Sehr geehrter Herr Dr. Liebau,

da Sie sich mit Ihrem Anliegen auch bereits direkt an die für Sport zuständige Stadtschulrätin gewandt hatten, darf ich an dieser Stelle aus der Antwort von Stadtschulrätin Elisabeth Weiß-Söllner zitieren:

„Die von Ihnen angesprochenen sozialen Wirkungen des Sports, gerade in Bereichen wie Gewaltprävention oder Integration, die insbesondere durch die Arbeit der gemeinnützigen Sportvereine getragen werden, sind nach meiner Ansicht tatsächlich von hoher Bedeutung und leisten einen überaus wichtigen Beitrag zu einem gemeinschaftlichen Miteinander.

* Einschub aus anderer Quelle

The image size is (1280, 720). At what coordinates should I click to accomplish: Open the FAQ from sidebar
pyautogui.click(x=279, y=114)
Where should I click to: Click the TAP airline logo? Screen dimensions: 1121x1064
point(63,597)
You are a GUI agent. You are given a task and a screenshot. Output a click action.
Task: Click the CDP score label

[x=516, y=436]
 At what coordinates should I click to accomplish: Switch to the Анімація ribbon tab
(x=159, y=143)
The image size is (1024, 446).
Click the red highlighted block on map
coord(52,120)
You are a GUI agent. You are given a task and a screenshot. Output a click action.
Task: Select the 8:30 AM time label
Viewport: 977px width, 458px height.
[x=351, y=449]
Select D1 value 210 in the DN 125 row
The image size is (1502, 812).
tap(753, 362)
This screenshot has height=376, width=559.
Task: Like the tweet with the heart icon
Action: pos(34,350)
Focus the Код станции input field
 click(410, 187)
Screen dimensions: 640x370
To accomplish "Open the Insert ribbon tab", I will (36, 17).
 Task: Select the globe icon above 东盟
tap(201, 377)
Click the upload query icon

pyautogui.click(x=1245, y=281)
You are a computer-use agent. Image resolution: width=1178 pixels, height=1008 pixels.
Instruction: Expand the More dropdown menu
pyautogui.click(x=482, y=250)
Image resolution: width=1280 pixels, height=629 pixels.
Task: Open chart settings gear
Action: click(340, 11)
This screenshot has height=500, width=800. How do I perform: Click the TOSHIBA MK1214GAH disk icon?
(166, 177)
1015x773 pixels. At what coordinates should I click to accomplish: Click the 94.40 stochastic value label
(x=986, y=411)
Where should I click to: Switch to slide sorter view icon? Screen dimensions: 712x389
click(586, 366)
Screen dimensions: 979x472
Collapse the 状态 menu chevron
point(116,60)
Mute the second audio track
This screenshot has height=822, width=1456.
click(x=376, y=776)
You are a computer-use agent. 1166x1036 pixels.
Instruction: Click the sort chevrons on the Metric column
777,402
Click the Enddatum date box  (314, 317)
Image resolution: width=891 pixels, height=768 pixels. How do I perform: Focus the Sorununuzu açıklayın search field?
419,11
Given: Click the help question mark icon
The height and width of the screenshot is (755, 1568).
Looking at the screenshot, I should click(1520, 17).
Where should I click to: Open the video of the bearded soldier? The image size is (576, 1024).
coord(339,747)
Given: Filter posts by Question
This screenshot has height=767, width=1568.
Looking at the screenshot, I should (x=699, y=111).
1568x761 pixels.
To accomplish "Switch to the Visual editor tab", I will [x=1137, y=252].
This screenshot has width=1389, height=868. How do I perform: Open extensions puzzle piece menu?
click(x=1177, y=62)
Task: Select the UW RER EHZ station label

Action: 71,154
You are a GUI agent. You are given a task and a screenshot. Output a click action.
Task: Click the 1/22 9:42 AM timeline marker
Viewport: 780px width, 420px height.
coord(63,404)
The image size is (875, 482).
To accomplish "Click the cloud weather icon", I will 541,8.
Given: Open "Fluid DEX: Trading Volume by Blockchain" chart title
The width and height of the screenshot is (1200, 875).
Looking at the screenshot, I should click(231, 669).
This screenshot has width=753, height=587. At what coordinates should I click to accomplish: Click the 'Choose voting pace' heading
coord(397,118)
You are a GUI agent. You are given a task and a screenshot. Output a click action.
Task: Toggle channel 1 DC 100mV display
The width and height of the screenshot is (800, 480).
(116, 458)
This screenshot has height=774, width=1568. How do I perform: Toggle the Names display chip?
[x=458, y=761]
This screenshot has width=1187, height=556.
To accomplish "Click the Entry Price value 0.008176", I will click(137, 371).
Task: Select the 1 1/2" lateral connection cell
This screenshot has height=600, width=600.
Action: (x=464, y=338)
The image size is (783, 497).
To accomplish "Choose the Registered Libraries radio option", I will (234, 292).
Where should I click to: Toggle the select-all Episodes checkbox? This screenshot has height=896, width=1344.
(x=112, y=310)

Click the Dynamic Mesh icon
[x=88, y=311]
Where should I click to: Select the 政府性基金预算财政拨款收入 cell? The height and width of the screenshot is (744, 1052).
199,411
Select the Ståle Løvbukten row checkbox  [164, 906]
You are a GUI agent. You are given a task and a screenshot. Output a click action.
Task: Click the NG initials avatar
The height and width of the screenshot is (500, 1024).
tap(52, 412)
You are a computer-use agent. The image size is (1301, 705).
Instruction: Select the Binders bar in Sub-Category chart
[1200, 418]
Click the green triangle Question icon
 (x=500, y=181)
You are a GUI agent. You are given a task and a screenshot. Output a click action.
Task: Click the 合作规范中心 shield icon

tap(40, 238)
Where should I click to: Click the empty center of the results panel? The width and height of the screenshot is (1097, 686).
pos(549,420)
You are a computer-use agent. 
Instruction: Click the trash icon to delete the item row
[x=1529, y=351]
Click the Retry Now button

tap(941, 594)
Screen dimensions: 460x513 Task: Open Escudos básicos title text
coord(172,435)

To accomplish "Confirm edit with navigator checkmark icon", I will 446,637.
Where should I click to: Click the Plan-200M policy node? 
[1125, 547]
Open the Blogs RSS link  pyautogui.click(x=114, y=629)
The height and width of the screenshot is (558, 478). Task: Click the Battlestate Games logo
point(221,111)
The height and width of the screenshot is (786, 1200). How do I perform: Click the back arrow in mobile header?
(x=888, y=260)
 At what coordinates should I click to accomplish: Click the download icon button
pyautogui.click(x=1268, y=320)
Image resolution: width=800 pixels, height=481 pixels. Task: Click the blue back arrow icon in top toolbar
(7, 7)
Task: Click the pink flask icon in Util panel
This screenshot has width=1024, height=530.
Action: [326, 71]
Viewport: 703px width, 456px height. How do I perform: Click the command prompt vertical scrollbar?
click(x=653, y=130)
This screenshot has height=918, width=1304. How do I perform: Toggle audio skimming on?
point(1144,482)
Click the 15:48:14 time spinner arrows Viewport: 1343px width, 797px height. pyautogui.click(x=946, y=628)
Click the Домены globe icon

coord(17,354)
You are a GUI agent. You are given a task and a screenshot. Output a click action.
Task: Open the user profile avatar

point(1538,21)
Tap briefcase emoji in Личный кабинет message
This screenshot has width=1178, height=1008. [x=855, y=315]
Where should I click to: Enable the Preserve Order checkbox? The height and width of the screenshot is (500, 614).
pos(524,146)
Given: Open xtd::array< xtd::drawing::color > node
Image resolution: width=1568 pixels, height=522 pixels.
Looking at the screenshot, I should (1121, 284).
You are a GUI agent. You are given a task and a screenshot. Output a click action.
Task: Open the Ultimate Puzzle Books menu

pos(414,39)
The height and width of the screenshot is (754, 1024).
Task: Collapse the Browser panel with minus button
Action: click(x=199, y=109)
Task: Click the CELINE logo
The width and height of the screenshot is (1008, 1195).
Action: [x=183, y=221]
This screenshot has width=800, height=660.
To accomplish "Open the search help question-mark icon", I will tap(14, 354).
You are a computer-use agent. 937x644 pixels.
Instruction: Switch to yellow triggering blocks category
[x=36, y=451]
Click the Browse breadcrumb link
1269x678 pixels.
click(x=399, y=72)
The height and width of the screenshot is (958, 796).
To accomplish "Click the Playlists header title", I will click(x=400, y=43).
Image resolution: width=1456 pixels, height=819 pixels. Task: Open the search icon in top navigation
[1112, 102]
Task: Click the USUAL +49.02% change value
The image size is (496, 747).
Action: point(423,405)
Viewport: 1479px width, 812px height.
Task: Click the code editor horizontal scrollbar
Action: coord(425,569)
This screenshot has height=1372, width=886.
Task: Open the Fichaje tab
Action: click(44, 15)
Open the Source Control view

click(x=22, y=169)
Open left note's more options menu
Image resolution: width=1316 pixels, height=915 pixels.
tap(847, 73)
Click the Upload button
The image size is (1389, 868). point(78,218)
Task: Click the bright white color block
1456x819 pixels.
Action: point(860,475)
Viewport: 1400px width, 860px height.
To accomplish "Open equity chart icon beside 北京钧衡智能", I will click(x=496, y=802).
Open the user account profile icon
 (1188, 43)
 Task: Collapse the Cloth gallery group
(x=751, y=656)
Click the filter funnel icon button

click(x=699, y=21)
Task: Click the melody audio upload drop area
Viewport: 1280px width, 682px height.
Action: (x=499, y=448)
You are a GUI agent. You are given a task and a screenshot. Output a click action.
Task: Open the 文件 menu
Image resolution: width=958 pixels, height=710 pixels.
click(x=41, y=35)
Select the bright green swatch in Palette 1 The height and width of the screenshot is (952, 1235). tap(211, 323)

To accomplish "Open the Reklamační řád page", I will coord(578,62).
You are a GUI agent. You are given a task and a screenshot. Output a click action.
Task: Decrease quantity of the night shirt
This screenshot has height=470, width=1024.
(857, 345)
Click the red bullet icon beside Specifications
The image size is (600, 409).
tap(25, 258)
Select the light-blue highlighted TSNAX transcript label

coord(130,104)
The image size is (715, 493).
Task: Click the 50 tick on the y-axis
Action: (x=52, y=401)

Insofern übernehmen die Sportvereine - gemäß dem sogenannten Subsidiaritätsprinzip - wichtige gesellschaftliche Aufgaben, die die Kommune alleine nicht zu leisten im Stande wäre.

Ihre Zweifel daran, ob sich die Sportvereine Münchens generell diesbezüglich ihrer gesellschaftlichen Rolle bewusst sind, kann ich jedoch nicht teilen. Aufgrund meiner Erfahrungen aus vielfältigen Kontakten und Gesprächen mit Vertreterinnen und Vertretern der Münchner Sportvereinen kann ich Ihnen versichern, dass diese sich ihrer hohen Verantwortung durchaus bewusst sind. Eine Häufung von „Mobbing“-Fällen oder die grundsätzliche Tendenz zum „Ausschluss“ von Schwächeren aus Münchner Sportvereinen kann ich keinesfalls erkennen. Bei über 600 Münchner Sportvereinen und über 600.000 Vereinsmitgliedern können allerdings einzelne negative Vorfälle nicht gänzlich ausgeschlossen werden.

Da in Deutschland der Grundsatz der Autonomie des Sports gilt, ein direktes Eingreifen in die Arbeit des organisierten Sports durch die Kommunalverwaltung also nicht möglich ist, stehen ein Intervenieren oder gar das Ergreifen von Sanktionen durch die Landeshauptstadt München grundsätzlich nicht zur Disposition. Ich möchte Ihnen jedoch versichern, dass es auch ein Anliegen der Stadtverwaltung ist, dass möglichst alle Kinder und Jugendlichen dauerhaft und mit Freude in München sportlich aktiv sein können.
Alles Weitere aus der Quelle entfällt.